The first port is dedicated for the original ExampleSet, which must contain the union of all attributes delivered at unrelated example sets input ports. Moreover, all input ExampleSets must have the same number of examples.

Practically, all seemingly unrelated input ExampleSets should have the same examples as the original one, but only contain a subset of its attributes and its own dedicated label.
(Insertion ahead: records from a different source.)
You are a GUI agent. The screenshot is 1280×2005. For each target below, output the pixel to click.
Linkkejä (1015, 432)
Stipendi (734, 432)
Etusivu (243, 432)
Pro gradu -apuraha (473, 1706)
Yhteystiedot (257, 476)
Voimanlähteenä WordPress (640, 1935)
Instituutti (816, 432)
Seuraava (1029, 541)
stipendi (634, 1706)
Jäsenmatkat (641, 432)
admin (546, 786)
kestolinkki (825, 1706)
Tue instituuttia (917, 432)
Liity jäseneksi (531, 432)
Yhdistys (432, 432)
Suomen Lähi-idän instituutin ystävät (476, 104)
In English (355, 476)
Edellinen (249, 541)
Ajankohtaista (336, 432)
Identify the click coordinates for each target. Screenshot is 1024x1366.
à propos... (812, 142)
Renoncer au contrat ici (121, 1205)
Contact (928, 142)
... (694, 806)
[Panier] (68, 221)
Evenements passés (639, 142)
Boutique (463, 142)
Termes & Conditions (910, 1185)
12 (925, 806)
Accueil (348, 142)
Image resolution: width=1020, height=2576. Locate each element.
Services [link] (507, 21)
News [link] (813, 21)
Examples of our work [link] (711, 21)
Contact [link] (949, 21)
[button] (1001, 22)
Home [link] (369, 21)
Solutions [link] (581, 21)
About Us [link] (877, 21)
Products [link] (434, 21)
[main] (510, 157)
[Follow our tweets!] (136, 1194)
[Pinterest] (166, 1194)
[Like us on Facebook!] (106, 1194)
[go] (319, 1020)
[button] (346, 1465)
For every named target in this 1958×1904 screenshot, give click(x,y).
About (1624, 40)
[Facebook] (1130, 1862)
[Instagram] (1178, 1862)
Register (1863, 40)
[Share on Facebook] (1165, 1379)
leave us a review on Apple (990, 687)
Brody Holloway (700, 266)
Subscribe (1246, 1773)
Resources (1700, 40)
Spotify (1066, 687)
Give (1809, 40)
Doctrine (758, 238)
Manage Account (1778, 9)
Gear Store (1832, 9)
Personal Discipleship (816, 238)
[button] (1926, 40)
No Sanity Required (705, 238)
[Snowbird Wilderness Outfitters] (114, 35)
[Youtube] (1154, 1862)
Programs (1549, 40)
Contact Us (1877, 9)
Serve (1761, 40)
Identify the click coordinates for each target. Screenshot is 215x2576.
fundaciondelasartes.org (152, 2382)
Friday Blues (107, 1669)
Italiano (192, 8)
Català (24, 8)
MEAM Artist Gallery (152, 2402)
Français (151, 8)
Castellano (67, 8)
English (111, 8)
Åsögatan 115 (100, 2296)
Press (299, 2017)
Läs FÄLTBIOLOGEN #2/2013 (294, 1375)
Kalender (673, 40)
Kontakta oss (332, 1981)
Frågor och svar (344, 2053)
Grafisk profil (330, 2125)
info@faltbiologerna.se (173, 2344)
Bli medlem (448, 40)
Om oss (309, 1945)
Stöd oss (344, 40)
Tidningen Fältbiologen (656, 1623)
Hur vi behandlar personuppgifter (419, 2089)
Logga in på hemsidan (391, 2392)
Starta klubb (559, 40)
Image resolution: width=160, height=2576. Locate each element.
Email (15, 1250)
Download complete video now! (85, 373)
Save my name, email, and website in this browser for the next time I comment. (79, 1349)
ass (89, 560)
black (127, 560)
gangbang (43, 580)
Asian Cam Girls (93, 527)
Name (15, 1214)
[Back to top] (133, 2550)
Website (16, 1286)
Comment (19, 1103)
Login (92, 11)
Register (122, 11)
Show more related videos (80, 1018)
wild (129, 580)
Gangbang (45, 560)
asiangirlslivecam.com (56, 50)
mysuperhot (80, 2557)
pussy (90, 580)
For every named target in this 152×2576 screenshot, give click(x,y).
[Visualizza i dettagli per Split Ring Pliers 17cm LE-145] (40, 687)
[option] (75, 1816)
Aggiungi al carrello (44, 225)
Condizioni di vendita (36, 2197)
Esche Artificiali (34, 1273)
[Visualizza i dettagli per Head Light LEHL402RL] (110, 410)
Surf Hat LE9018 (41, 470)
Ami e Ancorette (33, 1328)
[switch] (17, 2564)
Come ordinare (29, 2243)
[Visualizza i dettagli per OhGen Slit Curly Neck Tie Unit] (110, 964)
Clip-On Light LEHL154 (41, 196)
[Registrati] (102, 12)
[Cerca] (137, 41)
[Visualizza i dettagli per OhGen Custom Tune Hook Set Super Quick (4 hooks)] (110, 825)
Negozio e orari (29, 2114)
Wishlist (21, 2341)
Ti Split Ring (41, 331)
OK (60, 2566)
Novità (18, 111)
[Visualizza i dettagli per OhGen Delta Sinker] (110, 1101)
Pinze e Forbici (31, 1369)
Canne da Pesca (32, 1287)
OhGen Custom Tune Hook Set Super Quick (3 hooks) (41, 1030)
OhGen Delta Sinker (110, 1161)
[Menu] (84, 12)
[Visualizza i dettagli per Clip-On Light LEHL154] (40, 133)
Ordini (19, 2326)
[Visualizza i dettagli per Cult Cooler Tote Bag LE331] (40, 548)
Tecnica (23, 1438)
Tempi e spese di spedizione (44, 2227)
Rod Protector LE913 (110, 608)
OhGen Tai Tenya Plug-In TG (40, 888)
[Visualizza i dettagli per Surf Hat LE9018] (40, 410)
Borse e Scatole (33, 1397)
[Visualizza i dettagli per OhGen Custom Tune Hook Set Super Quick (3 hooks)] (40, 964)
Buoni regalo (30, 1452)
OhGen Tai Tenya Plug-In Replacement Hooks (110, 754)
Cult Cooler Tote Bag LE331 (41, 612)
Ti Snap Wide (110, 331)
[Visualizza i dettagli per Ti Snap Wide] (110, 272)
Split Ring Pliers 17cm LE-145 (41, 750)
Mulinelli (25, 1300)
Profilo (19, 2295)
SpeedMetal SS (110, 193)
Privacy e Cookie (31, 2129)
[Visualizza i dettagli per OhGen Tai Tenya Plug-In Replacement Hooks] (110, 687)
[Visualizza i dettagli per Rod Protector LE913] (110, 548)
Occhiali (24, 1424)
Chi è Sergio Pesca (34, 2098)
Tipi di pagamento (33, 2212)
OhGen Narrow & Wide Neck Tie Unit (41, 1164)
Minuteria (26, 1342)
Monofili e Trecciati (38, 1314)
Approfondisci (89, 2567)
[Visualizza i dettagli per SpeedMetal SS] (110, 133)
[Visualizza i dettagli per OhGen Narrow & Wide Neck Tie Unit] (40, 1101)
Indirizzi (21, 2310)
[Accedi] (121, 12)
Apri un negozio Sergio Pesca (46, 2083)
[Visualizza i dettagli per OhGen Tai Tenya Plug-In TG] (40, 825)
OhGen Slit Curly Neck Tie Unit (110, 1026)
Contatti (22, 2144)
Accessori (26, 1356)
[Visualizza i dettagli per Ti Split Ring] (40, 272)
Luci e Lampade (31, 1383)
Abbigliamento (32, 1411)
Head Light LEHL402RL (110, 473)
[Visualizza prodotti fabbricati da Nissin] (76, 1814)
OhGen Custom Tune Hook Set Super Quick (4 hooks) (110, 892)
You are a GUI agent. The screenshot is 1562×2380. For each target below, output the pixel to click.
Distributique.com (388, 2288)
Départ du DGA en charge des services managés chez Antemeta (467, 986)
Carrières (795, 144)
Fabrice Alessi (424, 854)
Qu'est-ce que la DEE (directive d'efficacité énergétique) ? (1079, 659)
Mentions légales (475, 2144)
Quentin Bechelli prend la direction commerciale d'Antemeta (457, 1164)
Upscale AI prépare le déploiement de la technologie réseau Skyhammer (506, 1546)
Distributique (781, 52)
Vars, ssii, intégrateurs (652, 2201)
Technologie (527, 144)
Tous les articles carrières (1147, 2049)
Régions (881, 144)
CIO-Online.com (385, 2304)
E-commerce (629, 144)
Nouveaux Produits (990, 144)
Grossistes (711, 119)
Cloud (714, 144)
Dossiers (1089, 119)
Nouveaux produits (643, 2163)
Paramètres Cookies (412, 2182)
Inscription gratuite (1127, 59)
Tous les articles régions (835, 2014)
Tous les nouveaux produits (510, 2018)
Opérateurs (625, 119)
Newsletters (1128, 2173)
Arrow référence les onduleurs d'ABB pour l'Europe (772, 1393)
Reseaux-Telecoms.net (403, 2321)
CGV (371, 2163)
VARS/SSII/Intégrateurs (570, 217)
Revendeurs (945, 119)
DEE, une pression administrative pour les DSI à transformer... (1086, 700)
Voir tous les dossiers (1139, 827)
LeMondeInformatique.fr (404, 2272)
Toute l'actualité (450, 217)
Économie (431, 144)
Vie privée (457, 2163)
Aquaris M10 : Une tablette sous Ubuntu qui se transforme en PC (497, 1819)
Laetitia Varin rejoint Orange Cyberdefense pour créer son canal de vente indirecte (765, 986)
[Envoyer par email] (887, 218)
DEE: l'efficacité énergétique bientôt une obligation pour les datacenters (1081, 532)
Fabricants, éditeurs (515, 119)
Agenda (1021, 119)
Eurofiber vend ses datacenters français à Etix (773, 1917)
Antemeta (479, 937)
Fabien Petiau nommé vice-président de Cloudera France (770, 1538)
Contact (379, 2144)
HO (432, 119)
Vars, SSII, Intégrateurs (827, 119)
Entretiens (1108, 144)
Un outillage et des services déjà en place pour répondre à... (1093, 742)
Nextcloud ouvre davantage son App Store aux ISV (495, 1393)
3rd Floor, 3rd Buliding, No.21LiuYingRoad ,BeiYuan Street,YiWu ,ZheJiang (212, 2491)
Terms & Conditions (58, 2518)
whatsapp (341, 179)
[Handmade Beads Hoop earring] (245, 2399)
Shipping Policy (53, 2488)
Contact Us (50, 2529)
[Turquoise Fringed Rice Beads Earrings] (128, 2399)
Please note that whenever a Seemingly Unrelated Regression model is applied, the prediction attributes will not have prediction roles, as only one attribute can have this role at a time. You can add prediction role to a single attribute by using Set Role operator.

Input

training set

unrelated example sets

Output

model

example set

This is an example set output port

Parameters

feature selection

The feature selection method used during regression.

alpha

This is the significance level of the t-test.

max iterations

The maximal number of rounds for iterative selection.

forward alpha

This is the alpha level for the used t-test for selecting attributes.

backward alpha

This is the alpha level for the used t-test for deselecting attributes.

eliminate colinear features

Indicates if the algorithm should try to delete colinear features during the regression.

min tolerance

The minimum tolerance for the removal of colinear features.

use bias

Indicates if an intercept value should be calculated.

ridge

The ridge parameter used for ridge regression. A value of zero switches to ordinary least squares estimate.